**Extracted text:**
☆ ☆ ☆ ☆
Collect project proposals in a system that can be easily accessed across your organization. The result of project prioritization can only be as good as the best projects that have been requested. 

2. Use current projects to discover business drivers

Use your current portfolio (or new projects coming in) to learn about what the key business drivers are for your business stakeholders. Ask project sponsors what they are trying to achieve and look for patterns across the business. Perhaps it's about operational efficiency or winning market share.

AHP is a multi-criteria decision making method, so the main factor that determines its effectiveness is whether you identified the important project prioritization criteria. The business drivers you identify ARE your main criteria for selecting projects.

Download now: This free e-book has over 80 sample project prioritization  criteria

3. Don’t prioritize every project request

Eliminate proposals that are not ready to be prioritized or shouldn’t be prioritized at all.

For example, you may block projects that are too risky, not aligned with strategy, don’t comply with legal requirements, or are not clearly defined. Similarly, you may need a project because of new legal regulations. You don’t need prioritize it, you have no choice.

4. Agree on criteria!

Get an agreement on the criteria you are going to use to prioritize your projects. If people see that important criteria are missing, they won’t feel comfortable with the whole process. Step 2 is not, on its own, enough.

If you don’t agree on criteria, you won’t agree on the results!

5. Exclude cost from your criteria hierarchy

Once AHP has helped you identify the value of each project, you can then introduce the cost element. Value divided by cost is a really useful value to use when picking projects, for example, as it shows you which projects deliver the biggest bang for the buck.

Benefit Cost Ratio

6. Use pairwise comparisons to prioritize criteria

When you have your criteria agreed it is time to prioritize them. AHP gives you a powerful way of doing this prioritization – pairwise comparisons.

7. Don't use pairwise comparisons to evaluate projects

Avoid pairwise comparisons when you evaluate projects against the criteria. In most cases, you are judging a very specific aspect of each project. For example, your criterion might be "Does it support our Strategy?" and the answer to that is “Yes, lots”, “Yes, a bit” or “No, not really”.
☆ ☆ ☆ ☆
**Information supplied:**

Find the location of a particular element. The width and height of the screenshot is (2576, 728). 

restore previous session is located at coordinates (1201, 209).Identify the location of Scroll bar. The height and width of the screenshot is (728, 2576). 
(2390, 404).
☆ ☆ ☆ ☆
**Task list:**
1 – According to the project prioritization text, what are the business drivers you identify?
2 – Rewrite the project prioritization text starting with "4. Agree on" and going on through "its own, enough.", replacing "criteria" with "factors".
3 – Summarize the project prioritization text in two sentences.
The listing is separate material and is not part of the project prioritization text.

**Task responses:**
1 – They are your main criteria for selecting projects.

2 –
4. Agree on factors!

Get an agreement on the factors you are going to use to prioritize your projects. If people see that important factors are missing, they won’t feel comfortable with the whole process. Step 2 is not, on its own, enough.

3 – Proposals should be collected in an easily accessible system, current projects should be used to discover the business drivers that become the main selection criteria, and proposals that are not ready or shouldn't be prioritized should be eliminated. Criteria must be agreed on, cost should be left out of the criteria hierarchy and introduced once AHP has identified each project's value, and pairwise comparisons should be used to prioritize criteria but not to evaluate projects.